Talking Church Wounds With Christy Boulware

In my last post I mentioned that I will join Christy Boulware on her podcast as she kicks off a series called: Resilience in the Pews: Tackling Anxiety and Church Wounds. I’m the first in a series of guests. The new series starts today, February 29th, 2024.

I posted a few of my answers to her questions last week and I’m sharing a few more here. I hope you’ll give it a listen and share it with a friend. You’ll want to hear what Christy has to say about her own experience with church wounds.

Tackling Church Wounds

Can You Define Emotional Abuse for us?

My definition for abuse, in general, is when one person willfully crosses the boundary of another person, to gain something for themselves at the expense of the other person. So, emotionally, I do that by manipulating you, intimidating you, shaming you or gaslighting you. I can do it verbally, but I don’t even have to use words. I can abuse you by ignoring you, or with looks of disgust, or indifference. There’s much more to it than this, but that’s my short answer.

Then, what is Spiritual Abuse ?

Spiritual abuse is very similar to emotional abuse. The same tactics are used, only the justification is that God is on the side of the abuser, which intensifies the abuse. The abuser uses the Bible or their personal “revelations” to convince people that they have the right to control them. People feel defenseless with these claims, like they have to submit because it’s “God’s will.”

I just finished reading a new book that’s coming out by a friend of mine whose pastor consistently used the threat of losing his salvation if my friend didn’t obey his pastor. That’s spiritual abuse.

Can you give a real life example you have coached someone through spiritual abuse?

It’s interesting to me that most people who contact me struggle with leaving their abusive church. That’s what they need help with. It’s like, they know what to do, but something always pulls them back in. So my role is to remind them of the cost of staying and that God has a better place for them. There are a number of factors that keep people trapped.

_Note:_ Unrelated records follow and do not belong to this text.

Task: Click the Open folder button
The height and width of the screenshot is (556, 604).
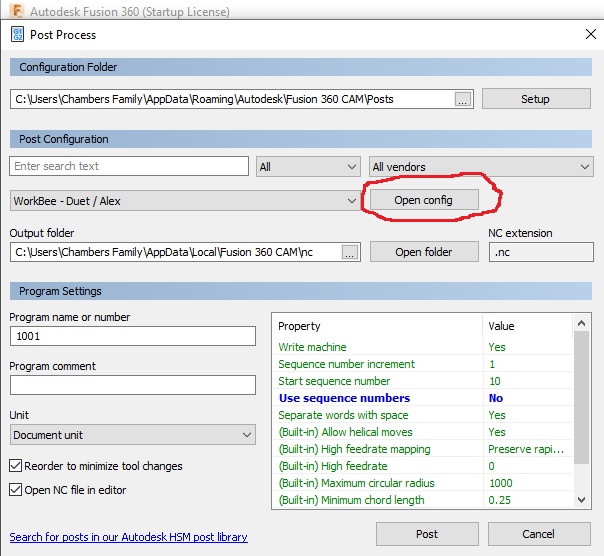Action: coord(423,252)
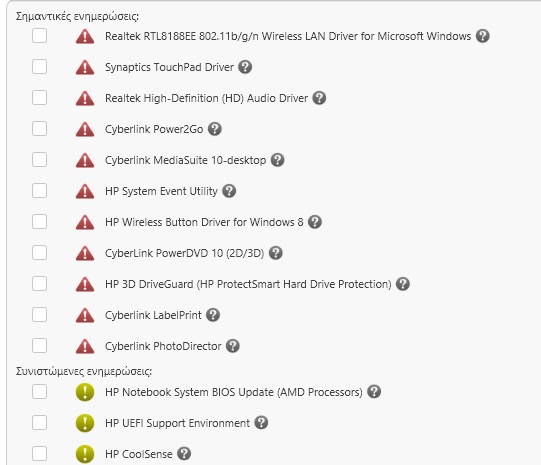Select Cyberlink MediaSuite 10-desktop checkbox

39,160
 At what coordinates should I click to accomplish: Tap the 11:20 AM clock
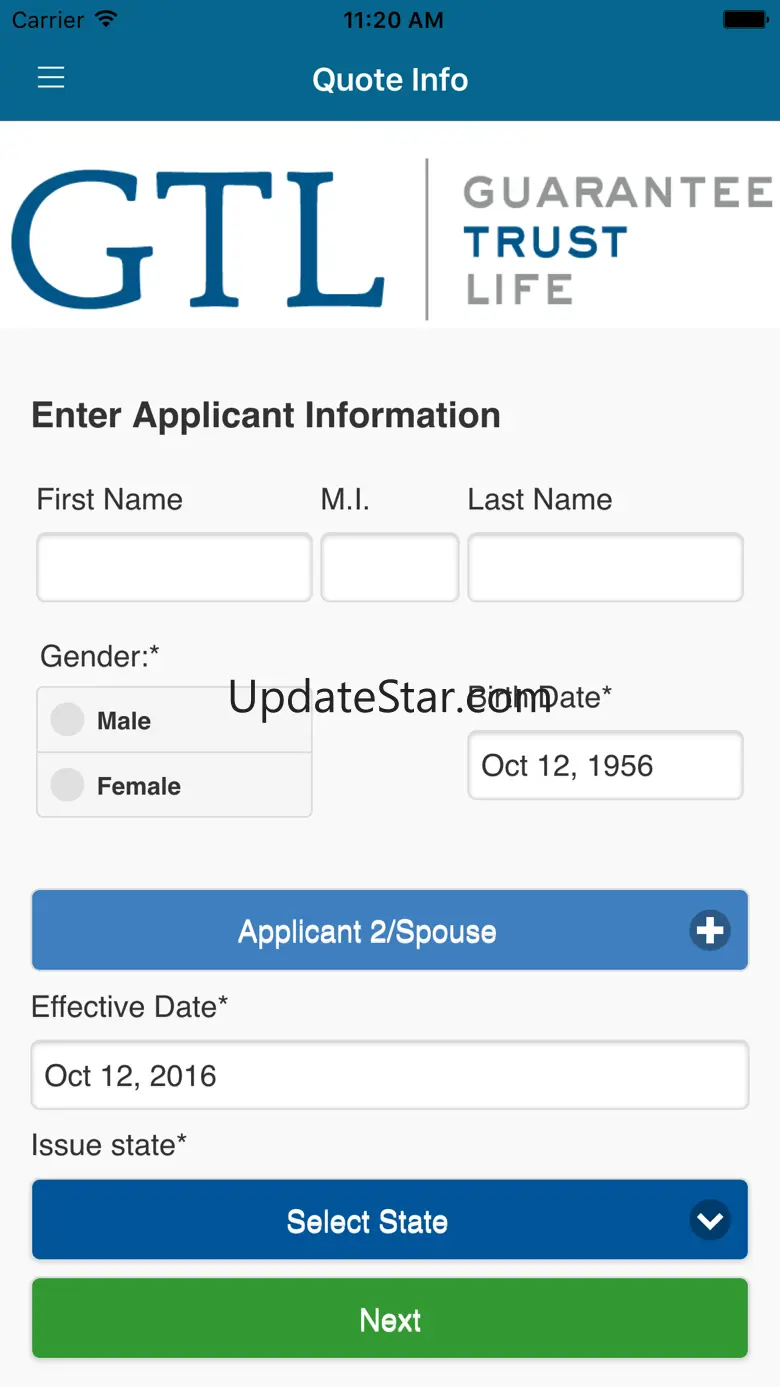(x=393, y=20)
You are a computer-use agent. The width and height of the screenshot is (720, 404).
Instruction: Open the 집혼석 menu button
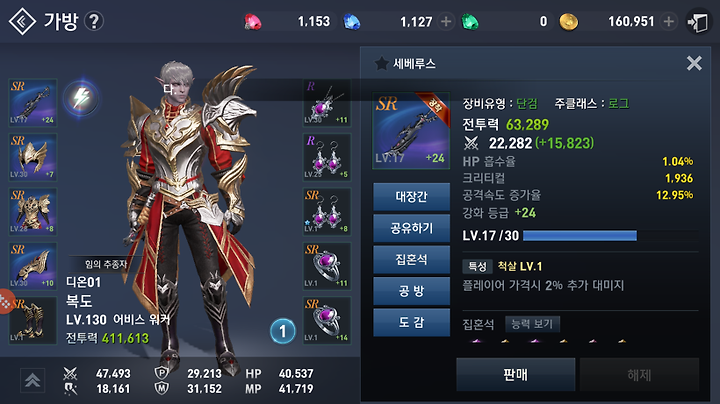pyautogui.click(x=411, y=259)
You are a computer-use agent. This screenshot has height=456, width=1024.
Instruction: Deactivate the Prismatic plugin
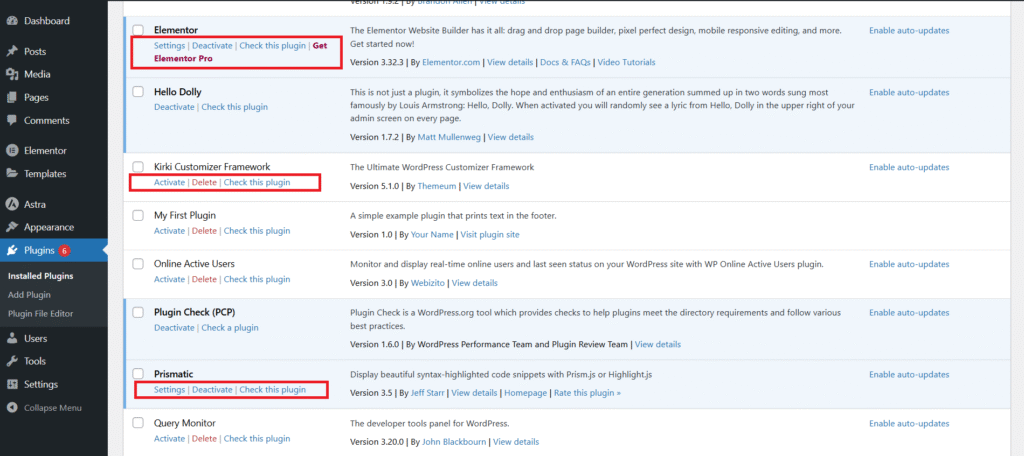coord(211,390)
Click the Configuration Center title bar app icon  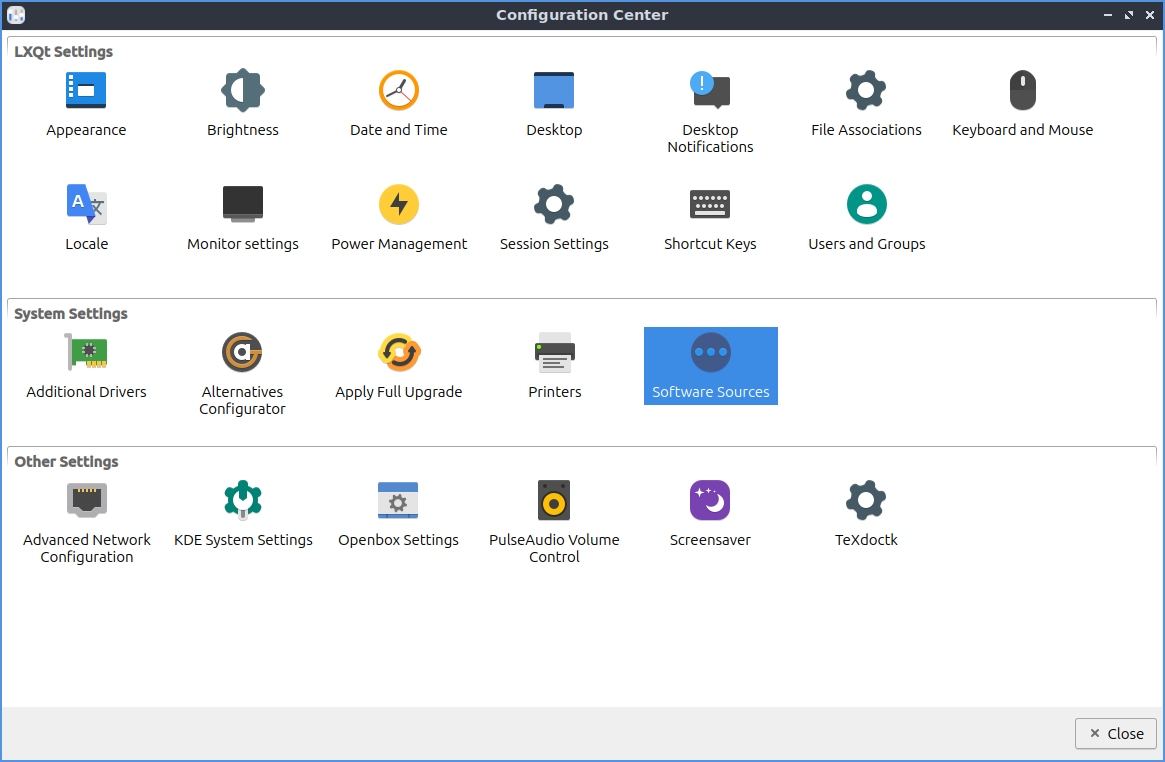point(16,15)
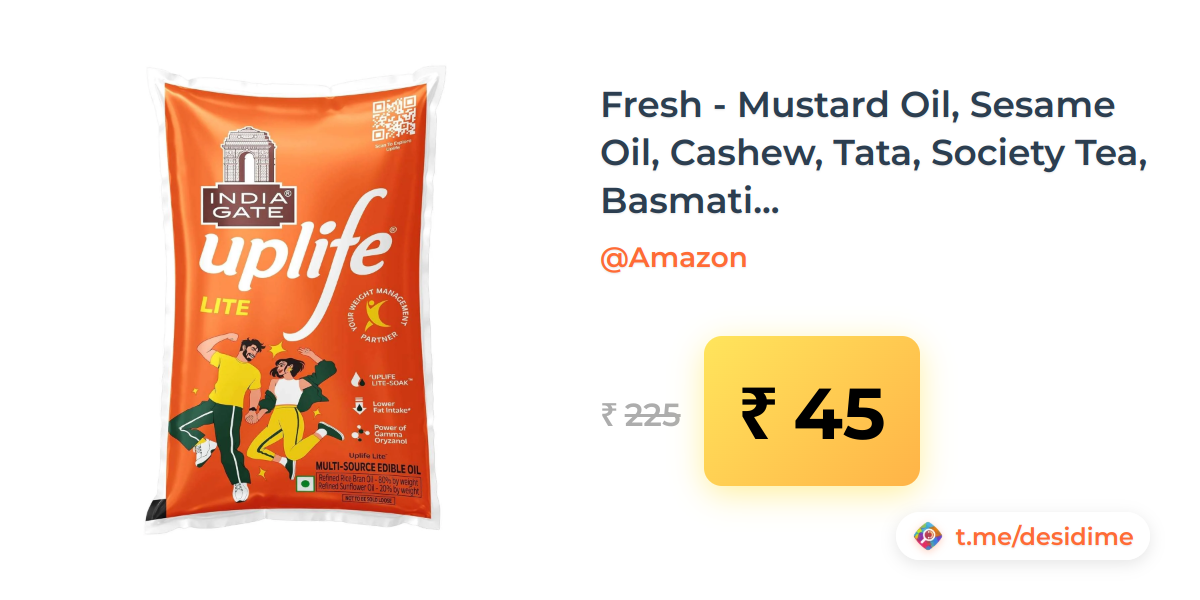Click the DesiDime logo beside the Telegram link

coord(929,537)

For example, someone recently told me that they were part of their church for 40 years. In fact, the man was a contractor and he built the church building. So he was highly invested in the church. Leaving the church was like cutting off his arm. He was so enmeshed in his church that I suggested that he might want to consider moving, just to make a clean break. There were too many people trying to convince him to stay. He said that he might have to do that.

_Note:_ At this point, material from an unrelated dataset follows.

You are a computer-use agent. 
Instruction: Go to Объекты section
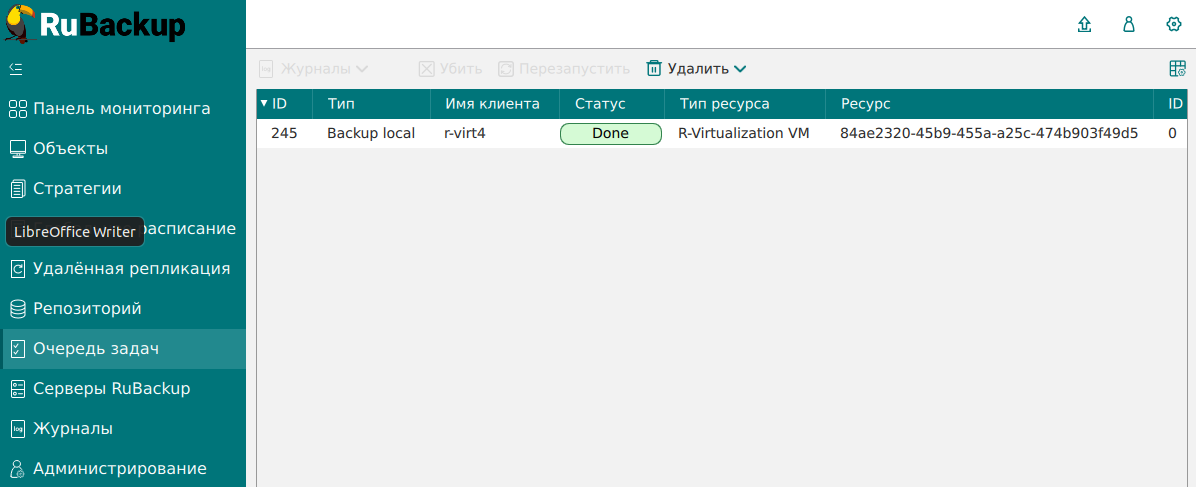[70, 149]
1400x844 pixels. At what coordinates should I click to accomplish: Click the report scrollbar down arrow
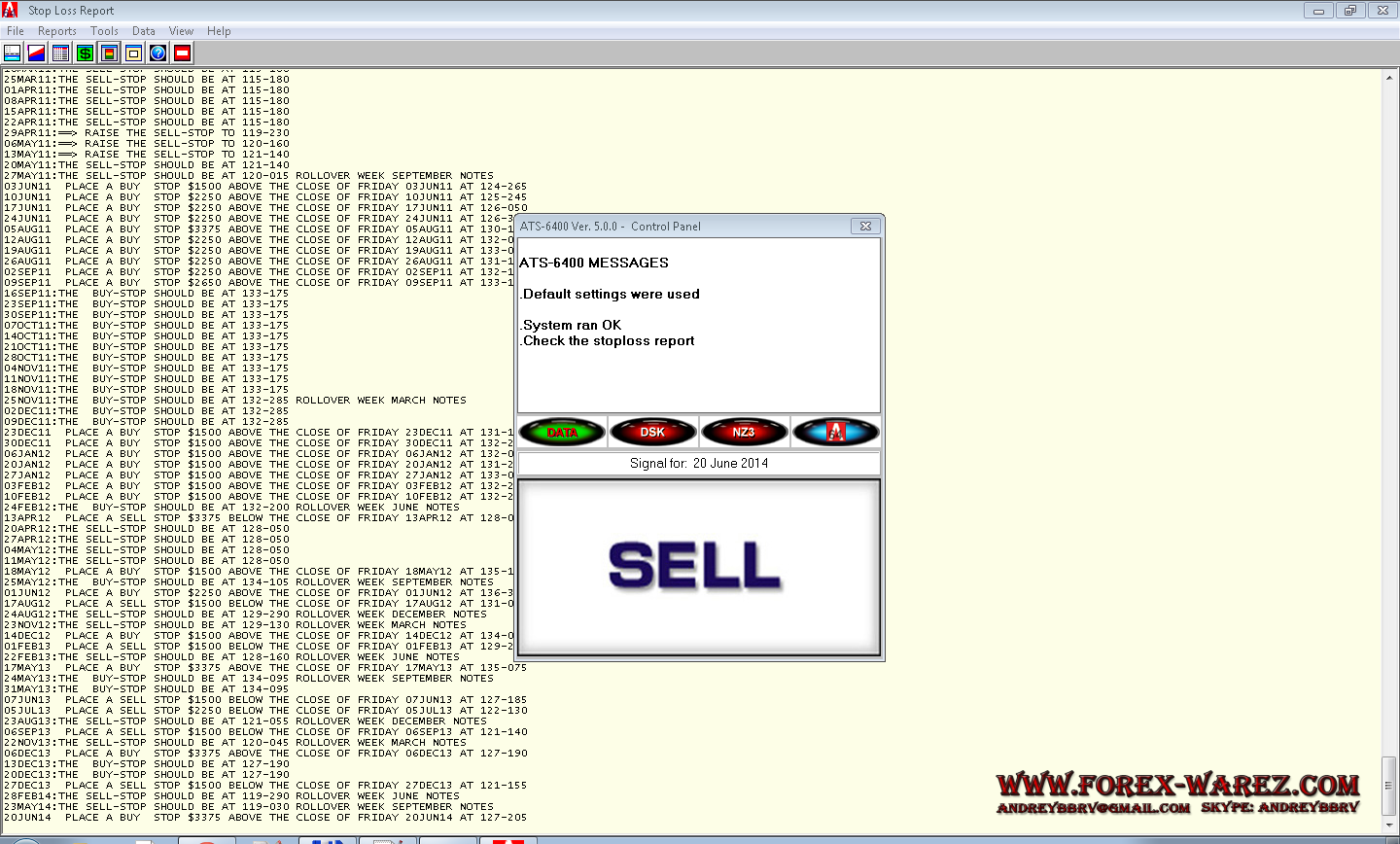(1390, 826)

Other times, I help people with their shame issues because their shame is what the abuser is using to control them.

Why do most people have such a hard time with using the word “abuse” inside the church?

That’s interesting, isn’t it? The term “spiritual abuse” is like an oxymoron for some people. They don’t think those words belong together. How can spiritual people be abusive? It just doesn’t compute for them. So, that’s part of it.

Another part is denial. People don’t want to see it. That’s what happened in the Catholic Church and the Southern Baptist churches. It’s embarrassing, so they look for ways to ignore it , explain it away, or cover it up.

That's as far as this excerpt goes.